I am working on a project that involves 10 inputs (X1, X2,..., X10) and predicts 3 outputs (Y1, Y2, Y3). I am using the Keras package in Python with the backend of Tensorflow. I have built an ANN, trained, and shown decent predictions.
However, now I need to determine what combination of the 10 inputs will produce the lowest value of Y1, highest of Y2, and lowest of Y3. In essence, I need to find the 10 input values to yield the optimal output.
I have read that Genetic Algorithm may be a way to accomplish this, but I am not sure how to implement this. Any suggestions, insight, or examples would be greatly appreciated.
A Genetic algorithm could be used to accomplish this.
Note that GAs maximize a fitness function, so if you are attempting to use a GA to minimize something, your fitness function needs to be inversely proportional to your expected output:
A possible example fitness function for your stated problem assuming domain of (0, inf)
def fitness(Y1, Y2, Y3):
return ( 1 / Y1 ) * (Y2) * (1 / Y3)
This would establish equal priority for Y1 and Y3 and for the product of the three numbers to be maximized, both Y1 and Y3 would have to be as close to 0 as possible and Y2 would have to be maximized.

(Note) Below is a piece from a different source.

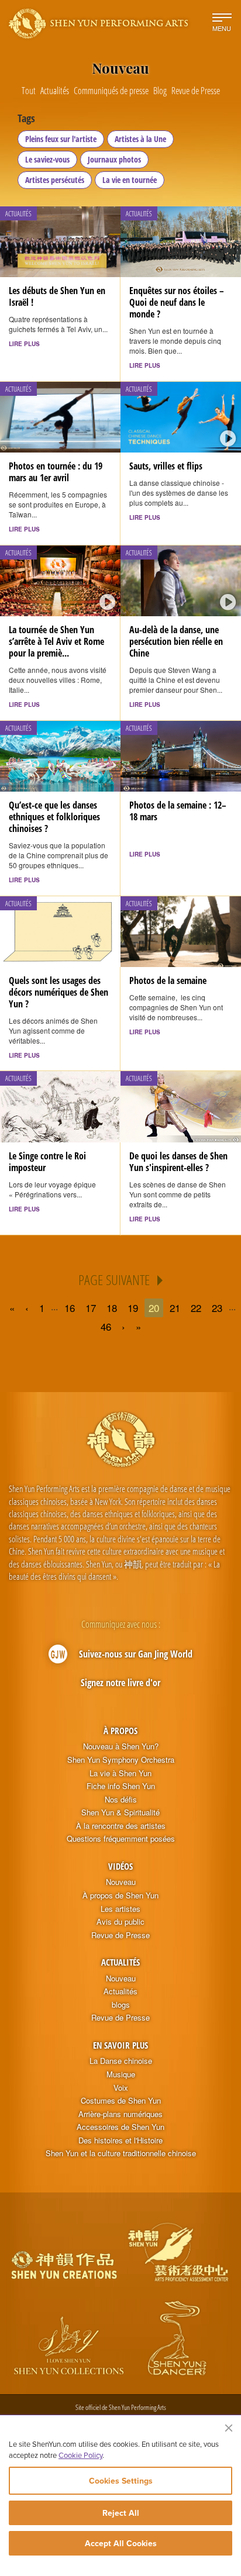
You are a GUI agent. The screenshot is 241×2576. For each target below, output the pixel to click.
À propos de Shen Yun (120, 1895)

For clarification, the above fitness function would likely not be ideal for your use case, but serves to demonstrate how a fitness function would have to apply weight to each parameter.
Here is a link to a good GA walkthrough. Solving the Traveling Salesman using a GA.

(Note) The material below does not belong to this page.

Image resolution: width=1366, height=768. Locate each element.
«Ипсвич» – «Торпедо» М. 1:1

Alternatively you can use Particle Swarm Optimization (PSO) which does something similar to a GA, but finds the parameters that minimize a function.
If you have domain restrictions on your outputs, you could also use a custom loss function (or MSE, Euclidean distance, etc.) that measures the loss between your domain limits and your actual output or just use the same fitness function you would have used for the earlier methods.
You could then backpropagate through your network to identify which input variable has the largest impact on the output loss and use SGD.
Assuming domain resitrictions, I would expect this method to give the best results, otherwise, they should all perform about equally and are largely dependent on what you use as a fitness function.
You could also possibly entertain a Monte Carlo approach.